◆ **Task description**: Reproduce each of the records below word for word.

Lines of data
━━━━━━
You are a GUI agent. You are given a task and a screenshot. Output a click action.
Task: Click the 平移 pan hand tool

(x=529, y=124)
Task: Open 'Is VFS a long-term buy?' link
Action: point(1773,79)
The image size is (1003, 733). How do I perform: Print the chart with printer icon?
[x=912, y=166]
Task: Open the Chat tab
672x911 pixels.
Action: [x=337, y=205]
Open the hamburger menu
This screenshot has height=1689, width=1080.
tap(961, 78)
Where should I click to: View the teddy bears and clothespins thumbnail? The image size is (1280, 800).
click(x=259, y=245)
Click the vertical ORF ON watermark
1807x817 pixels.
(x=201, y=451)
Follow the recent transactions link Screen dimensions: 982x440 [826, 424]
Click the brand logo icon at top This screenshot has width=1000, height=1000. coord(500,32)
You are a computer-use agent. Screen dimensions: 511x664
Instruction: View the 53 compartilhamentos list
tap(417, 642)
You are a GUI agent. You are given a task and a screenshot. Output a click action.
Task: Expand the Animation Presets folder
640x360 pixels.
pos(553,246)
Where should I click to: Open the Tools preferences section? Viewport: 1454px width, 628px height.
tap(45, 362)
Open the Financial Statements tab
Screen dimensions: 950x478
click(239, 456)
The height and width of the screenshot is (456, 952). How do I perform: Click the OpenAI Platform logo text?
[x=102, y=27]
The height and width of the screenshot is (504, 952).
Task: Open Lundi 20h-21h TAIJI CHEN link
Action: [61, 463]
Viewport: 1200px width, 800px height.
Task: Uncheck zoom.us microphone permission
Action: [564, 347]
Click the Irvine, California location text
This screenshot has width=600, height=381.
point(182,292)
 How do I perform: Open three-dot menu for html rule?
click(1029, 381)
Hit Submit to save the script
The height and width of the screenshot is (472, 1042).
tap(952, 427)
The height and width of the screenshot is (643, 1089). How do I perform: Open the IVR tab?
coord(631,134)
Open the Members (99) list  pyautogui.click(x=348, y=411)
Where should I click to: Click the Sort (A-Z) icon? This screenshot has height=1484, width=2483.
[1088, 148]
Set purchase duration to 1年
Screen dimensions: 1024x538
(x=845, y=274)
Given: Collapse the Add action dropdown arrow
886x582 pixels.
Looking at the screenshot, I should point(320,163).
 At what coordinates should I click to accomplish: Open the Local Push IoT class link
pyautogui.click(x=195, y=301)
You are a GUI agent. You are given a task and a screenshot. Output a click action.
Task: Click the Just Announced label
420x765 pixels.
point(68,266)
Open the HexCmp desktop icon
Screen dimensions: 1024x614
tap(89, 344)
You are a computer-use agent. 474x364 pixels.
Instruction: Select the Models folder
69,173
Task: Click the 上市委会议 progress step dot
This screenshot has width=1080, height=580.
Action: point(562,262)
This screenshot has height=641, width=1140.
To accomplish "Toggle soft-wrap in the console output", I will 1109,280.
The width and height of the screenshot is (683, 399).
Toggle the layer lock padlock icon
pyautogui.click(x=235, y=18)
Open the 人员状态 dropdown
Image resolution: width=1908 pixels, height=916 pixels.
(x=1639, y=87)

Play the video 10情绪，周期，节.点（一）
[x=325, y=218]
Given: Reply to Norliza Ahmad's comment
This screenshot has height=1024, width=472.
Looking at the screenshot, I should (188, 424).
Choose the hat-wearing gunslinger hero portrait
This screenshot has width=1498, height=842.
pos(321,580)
━━━━━━
◆ **The solution**:
You are a GUI agent. You are given a task and a screenshot. Output a click action.
Task: Click the 平移 pan hand tool

(x=529, y=124)
Task: Open 'Is VFS a long-term buy?' link
Action: point(1773,79)
The image size is (1003, 733). How do I perform: Print the chart with printer icon?
[x=912, y=166]
Task: Open the Chat tab
672x911 pixels.
Action: [x=337, y=205]
Open the hamburger menu
This screenshot has height=1689, width=1080.
tap(961, 78)
Where should I click to: View the teddy bears and clothespins thumbnail? The image size is (1280, 800).
click(x=259, y=245)
Click the vertical ORF ON watermark
1807x817 pixels.
(x=201, y=451)
Follow the recent transactions link Screen dimensions: 982x440 [826, 424]
Click the brand logo icon at top This screenshot has width=1000, height=1000. coord(500,32)
You are a computer-use agent. Screen dimensions: 511x664
Instruction: View the 53 compartilhamentos list
tap(417, 642)
You are a GUI agent. You are given a task and a screenshot. Output a click action.
Task: Expand the Animation Presets folder
640x360 pixels.
pos(553,246)
Where should I click to: Open the Tools preferences section? Viewport: 1454px width, 628px height.
tap(45, 362)
Open the Financial Statements tab
Screen dimensions: 950x478
click(239, 456)
The height and width of the screenshot is (456, 952). How do I perform: Click the OpenAI Platform logo text?
[x=102, y=27]
The height and width of the screenshot is (504, 952).
Task: Open Lundi 20h-21h TAIJI CHEN link
Action: [61, 463]
Viewport: 1200px width, 800px height.
Task: Uncheck zoom.us microphone permission
Action: [564, 347]
Click the Irvine, California location text
This screenshot has width=600, height=381.
point(182,292)
 How do I perform: Open three-dot menu for html rule?
click(1029, 381)
Hit Submit to save the script
The height and width of the screenshot is (472, 1042).
tap(952, 427)
The height and width of the screenshot is (643, 1089). How do I perform: Open the IVR tab?
coord(631,134)
Open the Members (99) list  pyautogui.click(x=348, y=411)
Where should I click to: Click the Sort (A-Z) icon? This screenshot has height=1484, width=2483.
[1088, 148]
Set purchase duration to 1年
Screen dimensions: 1024x538
(x=845, y=274)
Given: Collapse the Add action dropdown arrow
886x582 pixels.
Looking at the screenshot, I should point(320,163).
 At what coordinates should I click to accomplish: Open the Local Push IoT class link
pyautogui.click(x=195, y=301)
You are a GUI agent. You are given a task and a screenshot. Output a click action.
Task: Click the Just Announced label
420x765 pixels.
point(68,266)
Open the HexCmp desktop icon
Screen dimensions: 1024x614
tap(89, 344)
You are a computer-use agent. 474x364 pixels.
Instruction: Select the Models folder
69,173
Task: Click the 上市委会议 progress step dot
This screenshot has width=1080, height=580.
Action: point(562,262)
This screenshot has height=641, width=1140.
To accomplish "Toggle soft-wrap in the console output", I will 1109,280.
The width and height of the screenshot is (683, 399).
Toggle the layer lock padlock icon
pyautogui.click(x=235, y=18)
Open the 人员状态 dropdown
Image resolution: width=1908 pixels, height=916 pixels.
(x=1639, y=87)

Play the video 10情绪，周期，节.点（一）
[x=325, y=218]
Given: Reply to Norliza Ahmad's comment
This screenshot has height=1024, width=472.
Looking at the screenshot, I should (188, 424).
Choose the hat-wearing gunslinger hero portrait
This screenshot has width=1498, height=842.
pos(321,580)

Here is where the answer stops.